Slotting is the quiet superpower of a high-throughput warehouse. Shipsy’s WMS reslots continuously — not quarterly — using velocity, SKU affinity, weight/ergonomics, and pick-path travel physics to place every SKU where a picker travels least to get to it. On real enterprise implementations this cuts pick travel by 20-40%, the single biggest lever in warehouse labor cost.

Why we built this

Slotting decisions made at warehouse go-live are usually optimal for week one and slowly decay for the next three years. Demand changes — new SKUs, seasonal shifts, changing bundle patterns — but most WMS implementations reslot manually at best, quarterly, and even then only on the obvious fast movers. The cost is invisible in the P&L but massive: pickers walking two or three times the necessary distance, shift after shift.

A leading 24/7 omnichannel pharmacy chain in Indian metros, a major Middle East 3PL and contract logistics provider, and a global biotech scaling rare-disease therapeutics across 30+ countries all flagged slotting drift as a top-three throughput constraint. Shipsy’s continuous slotting engine treats slotting as a live optimization, not a setup task.

How it works

Velocity analysis. Every SKU gets a velocity profile computed daily: pick frequency (times per day), pick quantity (units per pick), outbound pattern (time-of-day concentration), and trend (rising, falling, stable). Velocity tiers (A, B, C, plus slow-movers and dead stock) are recomputed continuously.

Affinity clustering. SKUs that co-pick (appear in the same order frequently) get an affinity score. When two SKUs have high affinity — e.g., printer + ink cartridges, frequent bundle SKUs — placing them in adjacent slots cuts pick travel significantly. Shipsy computes pairwise affinity across the full SKU catalog and surfaces the top co-pick pairs for slot placement.

Pick-path physics. The slotting engine models the warehouse as a graph — aisles, racks, bin locations, travel distances, congestion zones. When considering a slot move, it doesn’t just check “is this closer to the pack station”; it simulates actual pick-path traversal for the next week’s projected pick list and scores each candidate placement on total travel time.

Weight and ergonomic rules. Heavy SKUs place at ground-level or pick-cart-height — not because of a simple rule, but because the scoring function heavily penalizes overhead-heavy or under-knee-heavy placements. Fragile items go to stable slots; hazardous items go to segregated zones with access rules. The engine treats these as hard constraints rather than soft preferences.

Temperature and compliance zones. For regulated warehouses (pharma GDP, cold-chain FMCG), SKU placement respects temperature-zone assignment and 21 CFR / GDP audit requirements. A global pharma CDMO uses Shipsy’s slotting engine with compliance-zone overlays to maintain GDP audit posture without human reslotting effort.

Continuous reslotting, not big bang. Instead of a quarterly “reslot everything” event, the engine surfaces slot-move recommendations every morning — typically 20-60 high-value moves that recover the most picker-travel.

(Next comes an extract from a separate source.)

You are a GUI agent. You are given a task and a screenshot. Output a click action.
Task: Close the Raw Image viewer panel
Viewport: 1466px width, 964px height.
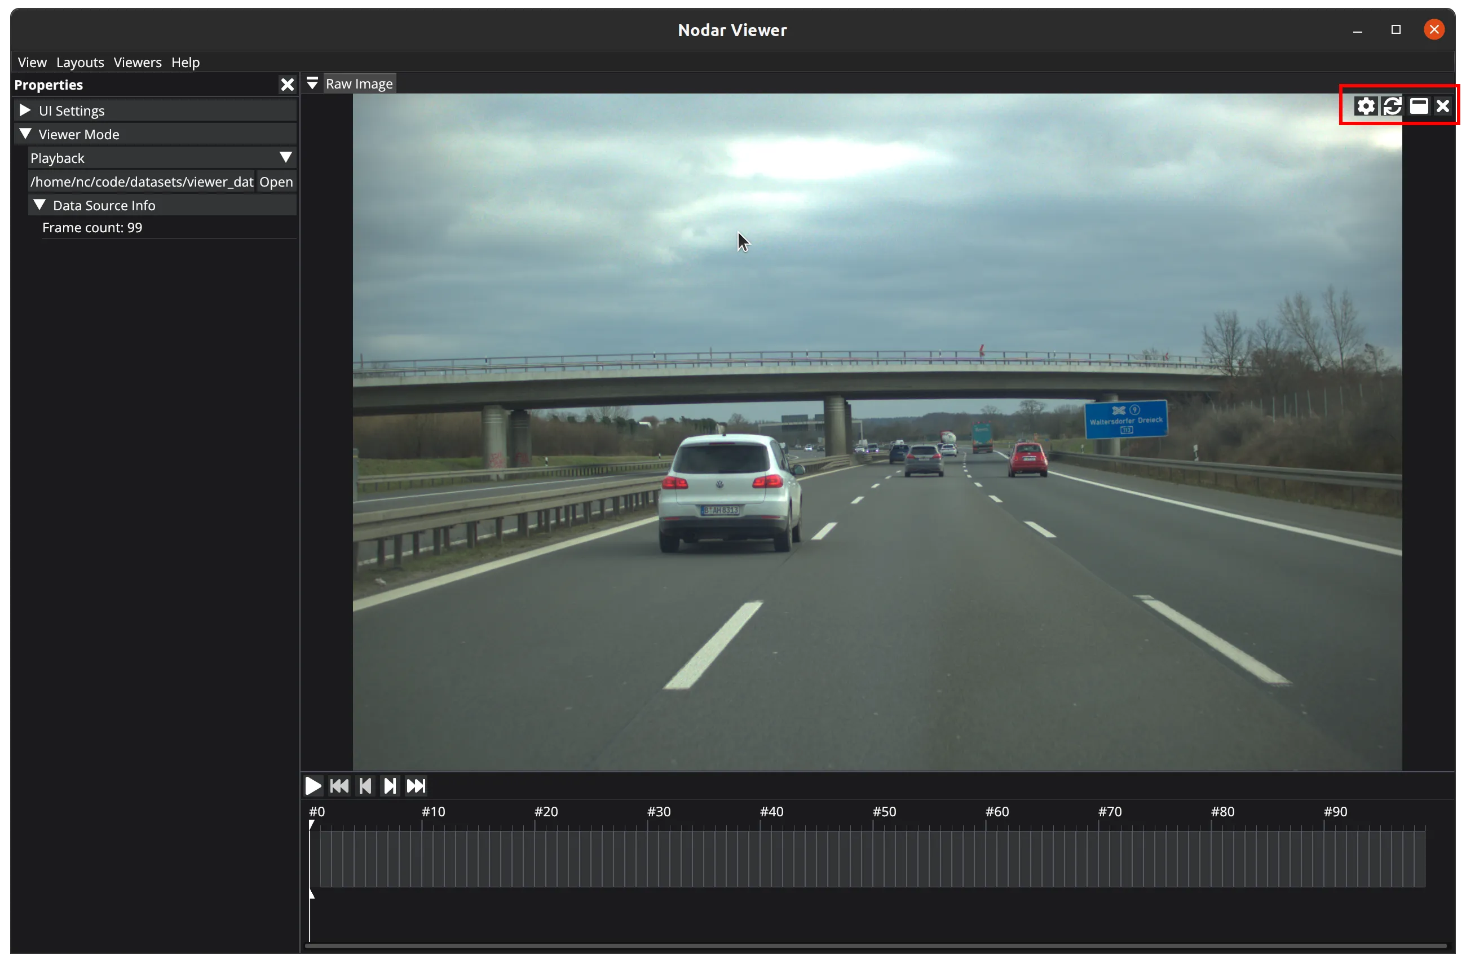(x=1443, y=107)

Warehouse ops can accept, reject, or batch them into the next replenishment cycle. Small, continuous moves avoid the operational disruption of a big-bang reslot.

Wave planning integration. Slotting feeds directly into wave planning — see wave planning + pick-path optimization. When waves are generated, the pick-path optimizer uses the current slotting layout. As slotting improves continuously, wave efficiency compounds.

Dead-stock detection. SKUs that haven’t moved in a configurable window (30/60/90 days) are auto-flagged as dead stock with recommendations: move to low-cost storage, move to remote bin, liquidate, or return to supplier. Dead stock in prime locations is a silent margin killer; continuous detection makes it visible.

New-SKU slotting. When a new SKU arrives (first ASN for a new product), the engine predicts velocity based on similar SKUs and assigns an initial slot aligned to the prediction. If actual velocity diverges from prediction in the first weeks, reslot recommendations fire automatically.

Early results

Warehouses moving from periodic manual slotting to continuous engine-driven slotting typically see: pick travel reduced by 20-40%, picks-per-labor-hour up 15-30%, and dead stock in prime slots down to <5% of prime capacity (from industry-typical 15-25%). A major Middle East 3PL and contract logistics provider uses this pattern across multiple client tenants in a multi-tenant warehouse, where slotting drift compounds across tenants. See related post on 3PL multi-tenant operations.

For e-commerce fulfillment centers running high SKU counts (50,000+ SKUs), the affinity-clustering effect is the biggest single contributor — co-picking SKUs placed adjacent saves cumulative miles per shift.

What’s next

Next release integrates demand-forecast signals: slotting decisions weight not just last-30-days velocity but next-30-days projected velocity, so fast-risers get prime placement before the wave hits. For retailers with known promo cycles, this cuts peak-season reslotting scramble to near zero.